BEGIN Supplied material
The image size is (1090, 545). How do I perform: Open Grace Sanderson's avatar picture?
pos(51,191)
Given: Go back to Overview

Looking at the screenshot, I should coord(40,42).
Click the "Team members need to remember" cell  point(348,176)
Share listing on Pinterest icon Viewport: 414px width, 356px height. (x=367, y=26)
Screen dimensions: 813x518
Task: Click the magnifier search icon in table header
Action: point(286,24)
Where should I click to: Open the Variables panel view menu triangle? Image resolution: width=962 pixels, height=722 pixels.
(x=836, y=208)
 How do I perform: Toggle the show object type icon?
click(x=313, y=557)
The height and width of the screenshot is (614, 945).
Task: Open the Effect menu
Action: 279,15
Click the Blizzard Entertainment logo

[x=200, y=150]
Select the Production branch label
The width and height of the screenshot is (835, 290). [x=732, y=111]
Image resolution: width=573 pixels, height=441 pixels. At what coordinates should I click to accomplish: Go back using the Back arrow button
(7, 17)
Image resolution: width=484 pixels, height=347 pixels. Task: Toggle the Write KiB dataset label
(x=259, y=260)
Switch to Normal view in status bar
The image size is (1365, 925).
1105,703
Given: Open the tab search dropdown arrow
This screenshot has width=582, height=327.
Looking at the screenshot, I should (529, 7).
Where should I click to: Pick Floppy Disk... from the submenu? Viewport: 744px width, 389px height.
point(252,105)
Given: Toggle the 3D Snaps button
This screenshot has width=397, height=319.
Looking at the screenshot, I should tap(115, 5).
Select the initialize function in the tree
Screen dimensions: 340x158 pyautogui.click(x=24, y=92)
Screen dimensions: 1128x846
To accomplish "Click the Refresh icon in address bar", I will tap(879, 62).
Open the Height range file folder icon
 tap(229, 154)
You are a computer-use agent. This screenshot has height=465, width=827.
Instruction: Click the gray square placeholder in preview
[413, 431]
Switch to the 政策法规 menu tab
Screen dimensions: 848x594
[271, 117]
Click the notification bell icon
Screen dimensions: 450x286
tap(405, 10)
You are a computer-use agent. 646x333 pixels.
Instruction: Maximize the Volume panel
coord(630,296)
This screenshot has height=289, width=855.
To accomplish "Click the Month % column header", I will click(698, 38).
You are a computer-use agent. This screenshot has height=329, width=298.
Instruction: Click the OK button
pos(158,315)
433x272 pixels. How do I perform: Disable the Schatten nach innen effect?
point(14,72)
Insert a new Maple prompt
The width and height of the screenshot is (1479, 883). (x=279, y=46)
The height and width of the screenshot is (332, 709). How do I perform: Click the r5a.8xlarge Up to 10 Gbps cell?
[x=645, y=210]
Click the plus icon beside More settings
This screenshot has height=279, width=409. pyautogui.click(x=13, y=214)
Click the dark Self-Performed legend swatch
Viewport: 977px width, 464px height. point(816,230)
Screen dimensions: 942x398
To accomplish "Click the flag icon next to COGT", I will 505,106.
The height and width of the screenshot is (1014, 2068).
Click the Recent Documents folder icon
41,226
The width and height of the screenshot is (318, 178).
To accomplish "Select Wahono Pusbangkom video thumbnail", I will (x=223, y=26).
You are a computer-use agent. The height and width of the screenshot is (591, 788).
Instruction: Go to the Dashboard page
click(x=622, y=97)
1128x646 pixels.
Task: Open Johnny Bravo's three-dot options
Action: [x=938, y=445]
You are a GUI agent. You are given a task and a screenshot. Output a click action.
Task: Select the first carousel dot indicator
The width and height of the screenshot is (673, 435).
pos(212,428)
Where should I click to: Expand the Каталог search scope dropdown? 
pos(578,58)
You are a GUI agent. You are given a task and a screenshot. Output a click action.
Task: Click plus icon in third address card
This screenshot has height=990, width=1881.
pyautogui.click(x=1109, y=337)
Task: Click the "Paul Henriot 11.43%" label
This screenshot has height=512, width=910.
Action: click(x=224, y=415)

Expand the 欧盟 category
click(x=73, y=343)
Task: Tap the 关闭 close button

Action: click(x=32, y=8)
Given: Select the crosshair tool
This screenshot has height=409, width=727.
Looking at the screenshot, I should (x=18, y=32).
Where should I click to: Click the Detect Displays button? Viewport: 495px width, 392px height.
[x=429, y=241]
END Supplied material
▶ Written problem: Edit the items so that every "Where should I click to" becomes "Where do I click to", and leave the rest of each line unchanged.

▶ Solution to the problem:
The image size is (1090, 545). How do I perform: Open Grace Sanderson's avatar picture?
pos(51,191)
Given: Go back to Overview

Looking at the screenshot, I should coord(40,42).
Click the "Team members need to remember" cell  point(348,176)
Share listing on Pinterest icon Viewport: 414px width, 356px height. (x=367, y=26)
Screen dimensions: 813x518
Task: Click the magnifier search icon in table header
Action: point(286,24)
Where do I click to: Open the Variables panel view menu triangle? Image resolution: width=962 pixels, height=722 pixels.
(x=836, y=208)
 How do I perform: Toggle the show object type icon?
click(x=313, y=557)
The height and width of the screenshot is (614, 945).
Task: Open the Effect menu
Action: 279,15
Click the Blizzard Entertainment logo

[x=200, y=150]
Select the Production branch label
The width and height of the screenshot is (835, 290). [x=732, y=111]
Image resolution: width=573 pixels, height=441 pixels. At what coordinates should I click to accomplish: Go back using the Back arrow button
(7, 17)
Image resolution: width=484 pixels, height=347 pixels. Task: Toggle the Write KiB dataset label
(x=259, y=260)
Switch to Normal view in status bar
The image size is (1365, 925).
1105,703
Given: Open the tab search dropdown arrow
This screenshot has width=582, height=327.
Looking at the screenshot, I should (529, 7).
Where do I click to: Pick Floppy Disk... from the submenu? Viewport: 744px width, 389px height.
point(252,105)
Given: Toggle the 3D Snaps button
This screenshot has width=397, height=319.
Looking at the screenshot, I should tap(115, 5).
Select the initialize function in the tree
Screen dimensions: 340x158 pyautogui.click(x=24, y=92)
Screen dimensions: 1128x846
To accomplish "Click the Refresh icon in address bar", I will tap(879, 62).
Open the Height range file folder icon
 tap(229, 154)
You are a computer-use agent. This screenshot has height=465, width=827.
Instruction: Click the gray square placeholder in preview
[413, 431]
Switch to the 政策法规 menu tab
Screen dimensions: 848x594
[271, 117]
Click the notification bell icon
Screen dimensions: 450x286
tap(405, 10)
You are a computer-use agent. 646x333 pixels.
Instruction: Maximize the Volume panel
coord(630,296)
This screenshot has height=289, width=855.
To accomplish "Click the Month % column header", I will click(698, 38).
You are a computer-use agent. This screenshot has height=329, width=298.
Instruction: Click the OK button
pos(158,315)
433x272 pixels. How do I perform: Disable the Schatten nach innen effect?
point(14,72)
Insert a new Maple prompt
The width and height of the screenshot is (1479, 883). (x=279, y=46)
The height and width of the screenshot is (332, 709). How do I perform: Click the r5a.8xlarge Up to 10 Gbps cell?
[x=645, y=210]
Click the plus icon beside More settings
This screenshot has height=279, width=409. pyautogui.click(x=13, y=214)
Click the dark Self-Performed legend swatch
Viewport: 977px width, 464px height. point(816,230)
Screen dimensions: 942x398
To accomplish "Click the flag icon next to COGT", I will 505,106.
The height and width of the screenshot is (1014, 2068).
Click the Recent Documents folder icon
41,226
The width and height of the screenshot is (318, 178).
To accomplish "Select Wahono Pusbangkom video thumbnail", I will (x=223, y=26).
You are a computer-use agent. The height and width of the screenshot is (591, 788).
Instruction: Go to the Dashboard page
click(x=622, y=97)
1128x646 pixels.
Task: Open Johnny Bravo's three-dot options
Action: [x=938, y=445]
You are a GUI agent. You are given a task and a screenshot. Output a click action.
Task: Select the first carousel dot indicator
The width and height of the screenshot is (673, 435).
pos(212,428)
Where do I click to: Expand the Каталог search scope dropdown? 
pos(578,58)
You are a GUI agent. You are given a task and a screenshot. Output a click action.
Task: Click plus icon in third address card
This screenshot has height=990, width=1881.
pyautogui.click(x=1109, y=337)
Task: Click the "Paul Henriot 11.43%" label
This screenshot has height=512, width=910.
Action: click(x=224, y=415)

Expand the 欧盟 category
click(x=73, y=343)
Task: Tap the 关闭 close button

Action: click(x=32, y=8)
Given: Select the crosshair tool
This screenshot has height=409, width=727.
Looking at the screenshot, I should (x=18, y=32).
Where do I click to: Click the Detect Displays button? Viewport: 495px width, 392px height.
[x=429, y=241]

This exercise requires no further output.